**WHAT IS NEEDED**
Report all lines of the records that contain "value".

**DATASET RECORDS**
====
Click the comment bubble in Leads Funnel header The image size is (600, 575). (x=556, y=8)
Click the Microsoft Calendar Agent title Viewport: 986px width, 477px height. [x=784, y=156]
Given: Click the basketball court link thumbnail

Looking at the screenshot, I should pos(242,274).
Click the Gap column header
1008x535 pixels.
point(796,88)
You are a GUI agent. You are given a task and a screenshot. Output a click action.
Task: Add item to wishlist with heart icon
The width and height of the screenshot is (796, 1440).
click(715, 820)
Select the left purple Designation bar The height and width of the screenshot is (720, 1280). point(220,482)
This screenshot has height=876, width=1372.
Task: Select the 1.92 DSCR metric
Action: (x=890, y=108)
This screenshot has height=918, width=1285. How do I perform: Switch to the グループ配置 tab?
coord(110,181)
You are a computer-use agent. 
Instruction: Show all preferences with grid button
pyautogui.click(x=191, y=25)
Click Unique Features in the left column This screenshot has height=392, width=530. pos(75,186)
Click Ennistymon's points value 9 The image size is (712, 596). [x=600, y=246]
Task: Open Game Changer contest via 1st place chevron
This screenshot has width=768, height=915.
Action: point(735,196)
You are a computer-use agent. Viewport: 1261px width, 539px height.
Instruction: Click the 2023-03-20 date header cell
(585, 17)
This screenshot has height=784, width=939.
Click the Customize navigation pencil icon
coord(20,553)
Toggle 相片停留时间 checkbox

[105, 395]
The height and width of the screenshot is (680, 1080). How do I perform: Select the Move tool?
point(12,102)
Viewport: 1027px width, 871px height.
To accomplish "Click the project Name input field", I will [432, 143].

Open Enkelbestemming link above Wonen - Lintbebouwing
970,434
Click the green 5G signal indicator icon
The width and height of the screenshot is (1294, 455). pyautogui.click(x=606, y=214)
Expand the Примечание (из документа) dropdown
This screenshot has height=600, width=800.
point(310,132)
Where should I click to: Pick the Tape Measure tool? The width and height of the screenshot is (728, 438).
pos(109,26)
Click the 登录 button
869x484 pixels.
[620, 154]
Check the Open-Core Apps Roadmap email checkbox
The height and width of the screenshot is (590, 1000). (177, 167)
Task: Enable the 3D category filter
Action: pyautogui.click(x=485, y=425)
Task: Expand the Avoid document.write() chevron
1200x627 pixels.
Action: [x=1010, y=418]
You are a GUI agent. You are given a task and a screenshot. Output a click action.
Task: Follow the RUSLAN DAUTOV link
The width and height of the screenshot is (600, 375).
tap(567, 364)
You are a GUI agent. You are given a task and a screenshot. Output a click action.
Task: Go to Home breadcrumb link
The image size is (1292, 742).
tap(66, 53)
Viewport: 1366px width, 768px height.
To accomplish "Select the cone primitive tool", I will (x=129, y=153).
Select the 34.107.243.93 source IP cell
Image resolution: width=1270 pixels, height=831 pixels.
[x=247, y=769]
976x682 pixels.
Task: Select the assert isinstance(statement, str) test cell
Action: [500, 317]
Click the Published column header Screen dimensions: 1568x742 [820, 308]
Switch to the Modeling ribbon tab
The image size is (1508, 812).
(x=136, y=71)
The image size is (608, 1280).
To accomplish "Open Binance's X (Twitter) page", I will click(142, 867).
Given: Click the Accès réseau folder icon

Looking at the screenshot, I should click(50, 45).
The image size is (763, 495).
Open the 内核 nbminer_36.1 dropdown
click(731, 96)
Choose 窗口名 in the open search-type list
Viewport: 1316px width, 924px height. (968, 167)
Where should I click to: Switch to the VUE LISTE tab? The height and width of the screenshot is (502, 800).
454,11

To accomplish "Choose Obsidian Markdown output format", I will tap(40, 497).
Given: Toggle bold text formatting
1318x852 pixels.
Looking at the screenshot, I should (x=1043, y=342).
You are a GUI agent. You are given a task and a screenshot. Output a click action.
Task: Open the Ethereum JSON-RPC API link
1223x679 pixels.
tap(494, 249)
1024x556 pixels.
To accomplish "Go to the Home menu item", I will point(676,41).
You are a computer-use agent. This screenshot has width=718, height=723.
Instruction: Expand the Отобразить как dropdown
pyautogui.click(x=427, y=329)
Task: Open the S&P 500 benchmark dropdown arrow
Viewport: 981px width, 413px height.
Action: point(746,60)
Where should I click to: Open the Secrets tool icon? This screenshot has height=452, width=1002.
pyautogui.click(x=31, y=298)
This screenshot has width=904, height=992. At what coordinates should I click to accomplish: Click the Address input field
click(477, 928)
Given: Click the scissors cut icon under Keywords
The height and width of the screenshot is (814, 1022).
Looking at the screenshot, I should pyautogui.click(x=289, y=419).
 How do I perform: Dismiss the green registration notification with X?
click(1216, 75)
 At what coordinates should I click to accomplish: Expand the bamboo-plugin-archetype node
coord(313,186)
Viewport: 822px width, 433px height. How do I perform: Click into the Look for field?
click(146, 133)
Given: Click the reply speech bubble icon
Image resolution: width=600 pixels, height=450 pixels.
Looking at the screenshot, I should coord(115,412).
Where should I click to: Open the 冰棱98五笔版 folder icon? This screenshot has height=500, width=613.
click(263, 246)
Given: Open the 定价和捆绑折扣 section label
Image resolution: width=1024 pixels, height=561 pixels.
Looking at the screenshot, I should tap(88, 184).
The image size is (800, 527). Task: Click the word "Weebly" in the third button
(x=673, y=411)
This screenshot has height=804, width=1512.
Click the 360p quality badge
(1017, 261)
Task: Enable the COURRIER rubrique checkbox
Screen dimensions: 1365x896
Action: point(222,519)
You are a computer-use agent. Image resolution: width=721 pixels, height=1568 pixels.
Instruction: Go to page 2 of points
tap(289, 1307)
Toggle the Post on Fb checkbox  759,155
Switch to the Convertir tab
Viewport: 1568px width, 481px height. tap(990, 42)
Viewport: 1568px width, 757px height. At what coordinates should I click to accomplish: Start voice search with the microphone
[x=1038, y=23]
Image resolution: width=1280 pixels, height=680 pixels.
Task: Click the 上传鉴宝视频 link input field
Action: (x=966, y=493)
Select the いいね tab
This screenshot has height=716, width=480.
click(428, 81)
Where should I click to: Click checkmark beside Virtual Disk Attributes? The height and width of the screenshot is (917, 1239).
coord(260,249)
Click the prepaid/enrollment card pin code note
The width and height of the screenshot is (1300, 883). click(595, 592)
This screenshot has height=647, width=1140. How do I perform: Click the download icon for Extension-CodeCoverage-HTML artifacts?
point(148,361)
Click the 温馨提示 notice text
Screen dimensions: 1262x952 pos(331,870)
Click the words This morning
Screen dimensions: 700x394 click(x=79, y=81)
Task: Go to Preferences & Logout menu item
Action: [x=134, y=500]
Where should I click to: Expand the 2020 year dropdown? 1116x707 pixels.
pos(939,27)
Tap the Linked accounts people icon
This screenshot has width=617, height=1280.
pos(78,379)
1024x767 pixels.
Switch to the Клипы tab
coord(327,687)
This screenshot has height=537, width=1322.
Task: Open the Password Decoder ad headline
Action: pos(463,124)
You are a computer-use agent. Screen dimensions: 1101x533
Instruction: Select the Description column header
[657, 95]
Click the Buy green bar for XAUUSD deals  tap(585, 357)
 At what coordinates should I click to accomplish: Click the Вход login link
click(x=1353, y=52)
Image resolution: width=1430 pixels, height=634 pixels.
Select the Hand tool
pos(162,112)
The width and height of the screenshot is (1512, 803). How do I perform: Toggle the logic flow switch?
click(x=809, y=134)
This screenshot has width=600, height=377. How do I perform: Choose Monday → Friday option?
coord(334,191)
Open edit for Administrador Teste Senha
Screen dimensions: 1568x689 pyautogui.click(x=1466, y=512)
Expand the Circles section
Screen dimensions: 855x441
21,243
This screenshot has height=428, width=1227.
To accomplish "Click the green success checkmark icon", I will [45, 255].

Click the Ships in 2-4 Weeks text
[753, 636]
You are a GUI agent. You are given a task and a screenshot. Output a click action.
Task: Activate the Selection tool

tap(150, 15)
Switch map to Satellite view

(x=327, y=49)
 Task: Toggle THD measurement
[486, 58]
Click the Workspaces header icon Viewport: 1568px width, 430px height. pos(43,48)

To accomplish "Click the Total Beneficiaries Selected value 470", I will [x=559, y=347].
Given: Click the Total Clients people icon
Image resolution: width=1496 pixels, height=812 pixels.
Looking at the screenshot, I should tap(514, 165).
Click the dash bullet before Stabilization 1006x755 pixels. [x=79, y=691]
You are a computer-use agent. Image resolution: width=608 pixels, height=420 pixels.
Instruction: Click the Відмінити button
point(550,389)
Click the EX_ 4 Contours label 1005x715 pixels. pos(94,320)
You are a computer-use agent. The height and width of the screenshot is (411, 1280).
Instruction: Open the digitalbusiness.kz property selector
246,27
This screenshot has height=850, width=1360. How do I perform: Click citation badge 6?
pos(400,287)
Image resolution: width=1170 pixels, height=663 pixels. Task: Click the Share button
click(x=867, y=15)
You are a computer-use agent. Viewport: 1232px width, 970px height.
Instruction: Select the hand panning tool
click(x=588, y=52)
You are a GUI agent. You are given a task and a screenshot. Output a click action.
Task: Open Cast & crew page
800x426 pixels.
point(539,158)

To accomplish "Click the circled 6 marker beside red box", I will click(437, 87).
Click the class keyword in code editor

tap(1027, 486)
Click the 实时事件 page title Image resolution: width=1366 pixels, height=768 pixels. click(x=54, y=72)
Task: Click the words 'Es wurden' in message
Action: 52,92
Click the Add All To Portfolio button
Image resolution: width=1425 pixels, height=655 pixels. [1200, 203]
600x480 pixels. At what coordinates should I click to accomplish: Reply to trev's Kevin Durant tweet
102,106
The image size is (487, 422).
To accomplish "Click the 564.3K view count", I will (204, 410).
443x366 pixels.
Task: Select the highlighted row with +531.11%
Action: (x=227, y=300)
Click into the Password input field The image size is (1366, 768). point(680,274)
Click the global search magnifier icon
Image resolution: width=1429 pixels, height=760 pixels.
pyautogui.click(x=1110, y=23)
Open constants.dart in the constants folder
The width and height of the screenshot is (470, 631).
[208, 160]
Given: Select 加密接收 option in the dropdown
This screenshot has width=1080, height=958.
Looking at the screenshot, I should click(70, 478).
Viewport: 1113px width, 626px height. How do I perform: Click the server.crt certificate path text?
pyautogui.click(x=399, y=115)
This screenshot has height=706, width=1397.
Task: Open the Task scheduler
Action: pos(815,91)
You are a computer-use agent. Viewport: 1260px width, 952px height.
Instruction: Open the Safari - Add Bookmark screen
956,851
====
**RESULT OF THIS EXERCISE**
Click Ennistymon's points value 9 The image size is (712, 596). [x=600, y=246]
To accomplish "Click the Total Beneficiaries Selected value 470", I will [x=559, y=347].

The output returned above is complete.